After months of work, lawmakers present committee recommendations for reforming North Carolina’s Medicaid program.
By Rose Hoban
Around the fire, campers have been known to chant the line, “Second verse, same as the first, a little bit louder, a little bit worse” between verses of a song.
It seemed on Tuesday that legislators at the General Assembly could have said the same thing when it came to Medicaid.
They certainly weren’t singing “Kumbaya.”
That’s because, after months of talking, another legislative subcommittee came to what looks like a familiar place, a standoff on how to proceed in reforming the state’s Medicaid system.[pullquote_right]NCHN is be part of the IndyWeek’s annual Give!Guide. Please consider an end-of-year gift[/pullquote_right]The fault lines fell in recognizable patterns, with many committee members from the House of Representatives expressing preference for a go-slow approach that builds on the existing system that relies on patient-centered medical homes to deliver care while shifting more financial risk to doctor groups and hospitals.
“I have issues with the strings we’re going to pull,” said Rep. Marilyn Avila (R-Raleigh). “We haven’t been on this track for long enough to know if the medical home model that North Carolina’s got – with some improved oversight and measurable goals – if it can do the job without tearing the whole system apart and putting it back together, and then find out, ‘Whoops, sorry, that’s not gonna work in four years, and we’ve got to do something new.’”
However, key members of the Senate appeared to favor a more aggressive transformation that would move all the financial risk to providers. The Senate’s plan would open the door to commercial managed care organizations, as well as using newer accountable care organizations. And that could all happen in as soon as three years.
“We have exhausted most of the manners of cutting the Medicaid budget that remain,” said Sen. Ralph Hise (R-Spruce Pine).
The positions taken in the meeting are familiar to people who’ve been watching this process for the past year. They strongly echo the differences between the two chambers over Medicaid that delayed the end of this summer’s legislative session.
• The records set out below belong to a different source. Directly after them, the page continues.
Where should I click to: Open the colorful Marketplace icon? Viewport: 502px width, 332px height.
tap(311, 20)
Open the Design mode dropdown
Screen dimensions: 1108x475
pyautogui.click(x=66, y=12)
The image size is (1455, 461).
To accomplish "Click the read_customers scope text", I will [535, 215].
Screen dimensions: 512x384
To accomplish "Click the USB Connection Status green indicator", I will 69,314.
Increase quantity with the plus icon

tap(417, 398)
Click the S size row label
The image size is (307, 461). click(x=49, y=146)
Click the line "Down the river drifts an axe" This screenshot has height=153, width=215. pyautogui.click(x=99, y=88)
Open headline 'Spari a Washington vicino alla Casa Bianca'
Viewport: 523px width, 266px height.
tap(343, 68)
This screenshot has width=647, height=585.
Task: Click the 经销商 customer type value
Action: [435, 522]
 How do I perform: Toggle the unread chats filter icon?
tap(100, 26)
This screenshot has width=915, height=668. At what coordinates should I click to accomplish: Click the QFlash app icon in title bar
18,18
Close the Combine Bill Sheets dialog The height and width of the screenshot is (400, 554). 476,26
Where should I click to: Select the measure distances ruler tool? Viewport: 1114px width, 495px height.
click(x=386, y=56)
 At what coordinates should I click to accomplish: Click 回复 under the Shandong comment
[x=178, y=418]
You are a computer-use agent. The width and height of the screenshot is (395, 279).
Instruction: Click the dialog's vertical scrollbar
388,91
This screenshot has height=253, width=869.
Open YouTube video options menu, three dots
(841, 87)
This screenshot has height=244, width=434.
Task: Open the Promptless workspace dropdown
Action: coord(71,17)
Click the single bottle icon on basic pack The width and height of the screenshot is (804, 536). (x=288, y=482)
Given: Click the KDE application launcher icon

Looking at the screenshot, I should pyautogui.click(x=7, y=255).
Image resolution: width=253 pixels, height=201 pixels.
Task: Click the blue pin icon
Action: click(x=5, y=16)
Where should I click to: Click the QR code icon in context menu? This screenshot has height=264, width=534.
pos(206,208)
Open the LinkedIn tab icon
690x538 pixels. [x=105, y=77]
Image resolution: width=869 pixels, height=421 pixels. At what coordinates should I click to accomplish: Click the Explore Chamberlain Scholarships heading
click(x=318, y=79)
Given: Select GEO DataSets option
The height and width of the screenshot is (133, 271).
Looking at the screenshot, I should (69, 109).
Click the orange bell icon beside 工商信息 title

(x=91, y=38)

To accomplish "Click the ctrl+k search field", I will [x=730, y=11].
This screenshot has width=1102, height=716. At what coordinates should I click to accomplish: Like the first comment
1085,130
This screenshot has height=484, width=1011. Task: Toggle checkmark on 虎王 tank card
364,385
Rep. Nelson Dollar (R-Cary) has long championed the state’s current Medicaid delivery system run by the independent organization Community Care of North Carolina. CCNC pioneered the medical home model that some studies show has saved the state money.
CCNC and the Medicaid budget are currently being examined by the state auditor’s office.
Dollar picked apart the provisions of the committee report, outlining his objections to each of the bullet points. One of those points was achieving transformation of the system within three years.
“We can go a long way in three years; there’s no question about that. We need to have a reasonable time frame,” Dollar said. “But I haven’t seen any comparable state to North Carolina achieve that ambitious a goal with 100 percent of their Medicaid population.”
Other committee members expressed concern over the timetable, as did Medicaid head Robin Cummings.
The final committee report included language softening the three-year goal, as well as additional language to add patient satisfaction targets to the list of goals that must be met in any reform plan.
Hise said his position on reform comes from forecasts that show state Medicaid expenditures growing faster than state revenue.
“If we continue to allow that to happen, there’s going to be more and more pressure to eliminate populations, to cut services out and to reduce Medicaid in the state to make it more in line with the states that surround us,” he told reporters after the committee meeting.
Hise has also argued that commercial managed care companies should be allowed to be part of any Medicaid reform. And he has maintained that providers should eventually bear all the risk for patient care; in other words, providers would get a set payment and they’d have to meet quality guidelines while staying within that budget.
But Gov. Pat McCrory, Department of Health and Human Services Sec. Aldona Wos and members of the House have thrown their weight behind a plan presented this past spring that would incentivize providers to form accountable care organizations.
In an ACO, providers group together and are reimbursed based, in part, on the quality of the care provided to patients. ACOs bear some amount of financial accountability for that quality and how well patients do. The ACO absorbs any losses and also can retain savings it achieves.
Providers have slowly accepted that they’ll be bearing more and more of the financial risks of providing care, said Chip Baggett, who represents the North Carolina Medical Society at the legislature. To that end, the Medical Society has been preparing its members for a transition to accountable care.
“We’ve been working on an initiative called Toward Accountable Care, and it’s helping our doctors move from a fee-for-service system program to a value-driven system,” Baggett said.
“That has driven all of our conversations with the legislature in the changes that they’ve been asking to make so that the focus for our doctors is not on the cost of doing business, but is on the patient and the patient outcome.”
Baggett also maintained that when health care reform efforts focus solely on saving money, “They fail, over and over.”
Proponents of moving to an accountable care system say that organizing care this way could save the state enough money to satisfy the Senate.
But Hise said he believes there are other options.
“There’s a lot more people coming to the table,” Hise said. “There’s a lot of industry out – whether it’s those who are supporting the ACO model or those who are supporting the [managed care] model – that are having a lot of conversations with members about how they can provide services in the state.”